The flow of instruction execution in the IBM System/370 (as well as the preceding System/360) was controlled by or directed by something called the Program Status Word (PSW).

The PSW contained two things of interest in this discussion; the address of the Next Sequential Instruction (NSI) and the Problem State (P) bit.

Text from the 370 POPs (Principles of Operation)

In concept, as the current instruction was executing, the NSI pointed to the next instruction to be fetched and subsequently executed (if the current instruction did not cause a branch causing a change in flow of the instructions being executed. Likewise, the P bit indicated the state of the processor; 1 for problem state and 0 for supervisor state. The setting of the P bit limited or enabled (based on being set to 1 or 0) the set of instructions that could be executed.

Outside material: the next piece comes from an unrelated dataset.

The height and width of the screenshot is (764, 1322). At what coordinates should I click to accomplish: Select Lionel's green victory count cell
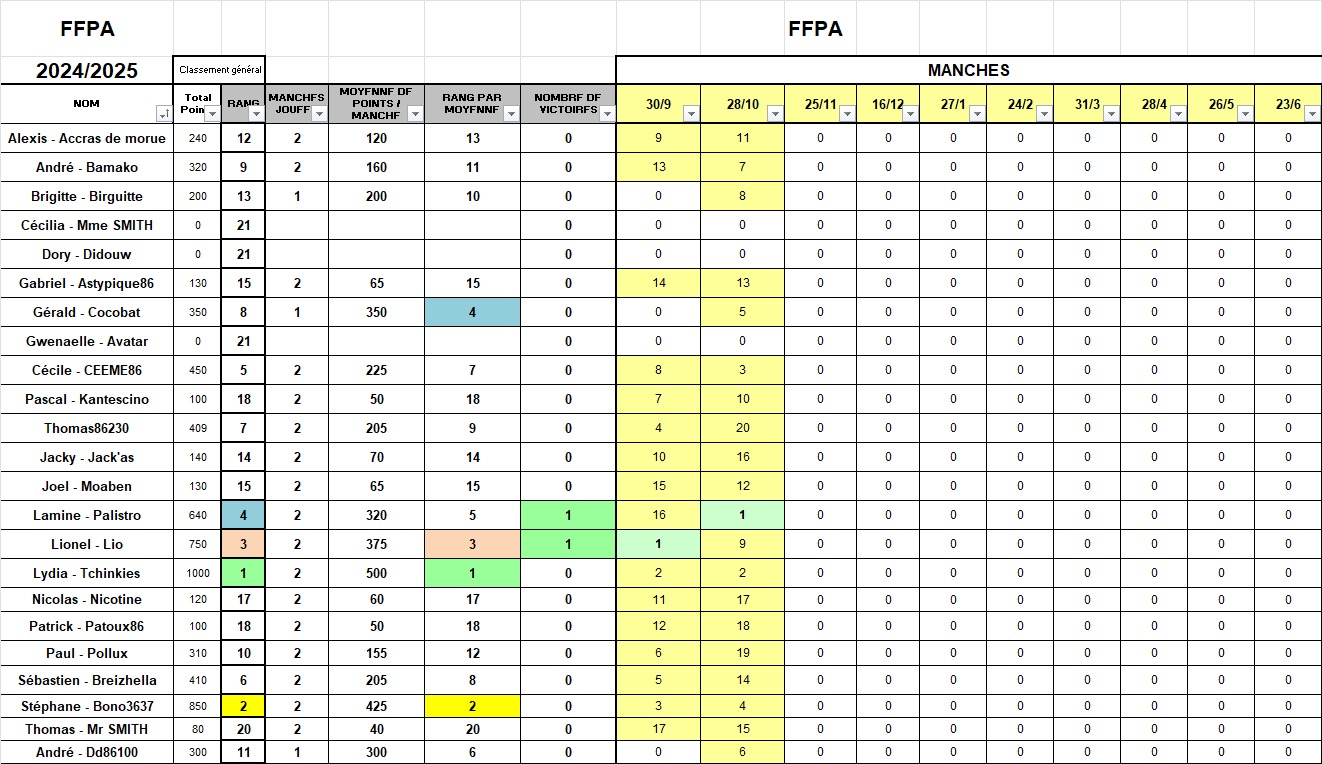(x=568, y=544)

When the machine was in problem state, only instructions such as add, subtract, compare, branch and so on could be executed. This prevented a problem state program from performing system or supervisor like functions; as in I/O or dispatching work. It was a means to protect the system from application programs as well as to protect one program from another. When combined with the use of storage keys, this arrangement provided a reasonable amount of security to all parties. But that is another story.

>>> Binary Setting of the P could not support VM states <<<

The creation or execution of virtual machines required the capacity to present a similar problem-versus-supervisor state relationship between the virtual environment and the Control Programs; basically 3 states were needed which will be described further down below. However, since the PSW only had one P bit a certain amount of juggling was required by the VM Control Program (CP or Hypervisor if you prefer). From this point on, I will refer to the software that enables the concept of virtual machines in this environment simply as CP.

The CP was the first thing IPL’ed (Initial Program Load) and thus had total control of all resources. (Note: this might scare any reader who only has z/OS background. Wait a moment and we will see where your operating system fits into this environment.) Thus, the CP ran in Supervisor Mode (the P bit was set to indicate Supervisor State). In this state, CP could perform I/O, manage resources such as memory and all real devices (to which I/O would be performed) and of course CP would “dispatch” or give control to virtual machines using the LPSW (Load Program Status Word) instruction.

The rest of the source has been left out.